== Segment start ==

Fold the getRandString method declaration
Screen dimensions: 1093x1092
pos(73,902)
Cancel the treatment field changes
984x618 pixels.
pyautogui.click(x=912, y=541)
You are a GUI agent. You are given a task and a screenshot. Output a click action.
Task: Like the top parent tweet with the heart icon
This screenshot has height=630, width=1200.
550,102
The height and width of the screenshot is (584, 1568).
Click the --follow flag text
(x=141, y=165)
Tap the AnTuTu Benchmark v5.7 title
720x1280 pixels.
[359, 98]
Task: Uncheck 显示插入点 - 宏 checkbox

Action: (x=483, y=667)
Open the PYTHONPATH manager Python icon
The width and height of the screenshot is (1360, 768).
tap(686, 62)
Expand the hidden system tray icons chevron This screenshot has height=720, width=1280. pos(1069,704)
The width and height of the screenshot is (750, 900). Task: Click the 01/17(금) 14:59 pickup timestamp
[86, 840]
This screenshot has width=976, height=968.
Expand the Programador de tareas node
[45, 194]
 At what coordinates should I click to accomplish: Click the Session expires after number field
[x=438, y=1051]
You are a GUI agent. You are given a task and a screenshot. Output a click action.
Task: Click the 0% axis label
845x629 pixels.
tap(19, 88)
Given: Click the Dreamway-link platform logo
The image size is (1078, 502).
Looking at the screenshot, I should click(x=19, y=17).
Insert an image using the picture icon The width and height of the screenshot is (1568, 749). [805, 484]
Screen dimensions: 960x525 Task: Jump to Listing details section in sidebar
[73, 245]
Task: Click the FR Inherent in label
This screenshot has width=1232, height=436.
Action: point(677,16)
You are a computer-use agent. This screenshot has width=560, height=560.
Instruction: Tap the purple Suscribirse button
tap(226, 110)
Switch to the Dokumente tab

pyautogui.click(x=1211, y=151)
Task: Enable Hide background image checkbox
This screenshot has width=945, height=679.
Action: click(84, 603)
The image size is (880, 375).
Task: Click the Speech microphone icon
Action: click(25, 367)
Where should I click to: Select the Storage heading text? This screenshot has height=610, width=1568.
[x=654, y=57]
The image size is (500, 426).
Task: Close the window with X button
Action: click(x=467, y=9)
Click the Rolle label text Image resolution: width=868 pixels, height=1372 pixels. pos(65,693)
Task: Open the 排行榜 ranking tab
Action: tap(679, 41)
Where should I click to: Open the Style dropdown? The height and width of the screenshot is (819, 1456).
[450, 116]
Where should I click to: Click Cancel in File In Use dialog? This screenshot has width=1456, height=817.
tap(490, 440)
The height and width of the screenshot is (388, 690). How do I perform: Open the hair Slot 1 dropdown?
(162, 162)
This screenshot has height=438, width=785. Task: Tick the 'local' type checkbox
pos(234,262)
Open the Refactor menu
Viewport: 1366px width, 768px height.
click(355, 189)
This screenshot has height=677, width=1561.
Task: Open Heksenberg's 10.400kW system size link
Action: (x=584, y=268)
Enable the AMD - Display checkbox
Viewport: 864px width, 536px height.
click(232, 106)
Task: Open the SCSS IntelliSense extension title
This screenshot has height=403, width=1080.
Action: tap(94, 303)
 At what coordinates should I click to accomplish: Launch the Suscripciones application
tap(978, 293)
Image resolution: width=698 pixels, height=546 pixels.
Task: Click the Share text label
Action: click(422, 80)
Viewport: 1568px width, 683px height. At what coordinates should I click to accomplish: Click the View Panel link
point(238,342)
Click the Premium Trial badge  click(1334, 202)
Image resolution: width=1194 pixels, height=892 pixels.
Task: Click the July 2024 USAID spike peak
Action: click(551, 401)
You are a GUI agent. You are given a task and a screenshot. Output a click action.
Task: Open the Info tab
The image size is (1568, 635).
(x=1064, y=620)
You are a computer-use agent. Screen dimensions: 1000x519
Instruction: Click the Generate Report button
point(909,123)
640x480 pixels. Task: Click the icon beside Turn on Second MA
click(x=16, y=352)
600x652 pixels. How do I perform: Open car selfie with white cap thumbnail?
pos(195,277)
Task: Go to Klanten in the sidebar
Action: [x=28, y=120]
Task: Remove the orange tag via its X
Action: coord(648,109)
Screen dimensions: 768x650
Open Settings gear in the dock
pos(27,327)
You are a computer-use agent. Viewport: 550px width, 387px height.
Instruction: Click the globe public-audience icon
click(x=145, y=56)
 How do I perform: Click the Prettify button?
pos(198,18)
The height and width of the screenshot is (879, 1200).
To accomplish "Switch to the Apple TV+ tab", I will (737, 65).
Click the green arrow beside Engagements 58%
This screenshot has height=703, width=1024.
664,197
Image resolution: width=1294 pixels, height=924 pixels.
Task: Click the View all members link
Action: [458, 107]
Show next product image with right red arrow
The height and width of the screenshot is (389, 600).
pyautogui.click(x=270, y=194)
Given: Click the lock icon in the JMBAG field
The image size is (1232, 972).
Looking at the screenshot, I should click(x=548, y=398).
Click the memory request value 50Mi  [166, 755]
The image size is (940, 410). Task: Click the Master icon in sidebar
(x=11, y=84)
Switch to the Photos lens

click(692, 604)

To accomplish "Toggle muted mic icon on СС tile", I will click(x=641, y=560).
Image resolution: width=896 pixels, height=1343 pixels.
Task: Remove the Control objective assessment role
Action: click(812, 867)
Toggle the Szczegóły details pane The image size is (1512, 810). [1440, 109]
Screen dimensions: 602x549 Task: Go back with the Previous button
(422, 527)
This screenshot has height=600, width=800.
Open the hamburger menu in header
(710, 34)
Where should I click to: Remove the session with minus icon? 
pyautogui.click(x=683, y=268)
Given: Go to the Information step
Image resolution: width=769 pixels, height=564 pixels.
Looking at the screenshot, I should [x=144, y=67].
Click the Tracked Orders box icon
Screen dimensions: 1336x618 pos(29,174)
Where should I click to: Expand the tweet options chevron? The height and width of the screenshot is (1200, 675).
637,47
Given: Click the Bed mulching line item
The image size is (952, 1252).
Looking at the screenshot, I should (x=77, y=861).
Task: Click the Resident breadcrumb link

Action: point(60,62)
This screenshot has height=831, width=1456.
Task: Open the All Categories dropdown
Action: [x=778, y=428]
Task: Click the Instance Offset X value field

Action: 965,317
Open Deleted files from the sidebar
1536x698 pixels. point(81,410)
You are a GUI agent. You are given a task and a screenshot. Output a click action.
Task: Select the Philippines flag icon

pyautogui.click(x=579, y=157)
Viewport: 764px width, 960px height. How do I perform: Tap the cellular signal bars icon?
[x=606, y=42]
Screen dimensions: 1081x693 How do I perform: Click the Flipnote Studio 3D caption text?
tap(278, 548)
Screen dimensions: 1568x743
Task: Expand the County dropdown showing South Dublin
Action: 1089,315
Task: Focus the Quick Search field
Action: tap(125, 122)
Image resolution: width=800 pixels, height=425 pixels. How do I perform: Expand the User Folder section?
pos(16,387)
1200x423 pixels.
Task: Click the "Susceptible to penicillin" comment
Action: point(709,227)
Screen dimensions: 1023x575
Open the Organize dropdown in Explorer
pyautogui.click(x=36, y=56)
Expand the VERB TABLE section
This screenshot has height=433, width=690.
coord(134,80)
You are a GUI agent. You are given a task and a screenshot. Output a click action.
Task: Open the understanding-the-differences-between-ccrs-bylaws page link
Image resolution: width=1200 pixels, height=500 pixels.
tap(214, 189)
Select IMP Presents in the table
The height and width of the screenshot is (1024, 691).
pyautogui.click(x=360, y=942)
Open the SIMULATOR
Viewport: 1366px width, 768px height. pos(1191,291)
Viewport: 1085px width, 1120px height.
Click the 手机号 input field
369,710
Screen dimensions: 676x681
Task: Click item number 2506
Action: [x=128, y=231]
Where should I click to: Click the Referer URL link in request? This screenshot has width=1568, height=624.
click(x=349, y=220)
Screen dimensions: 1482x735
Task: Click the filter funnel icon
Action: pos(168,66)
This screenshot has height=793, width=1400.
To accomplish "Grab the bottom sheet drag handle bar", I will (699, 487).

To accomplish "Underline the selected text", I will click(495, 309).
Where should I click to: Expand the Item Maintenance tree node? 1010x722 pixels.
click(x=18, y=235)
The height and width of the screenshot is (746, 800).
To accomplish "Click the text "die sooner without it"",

== Segment end ==

■ Requirement: Go through the material above line by line and work out how many lines contain the word "computer"; give only that number.

■ Task answer: 3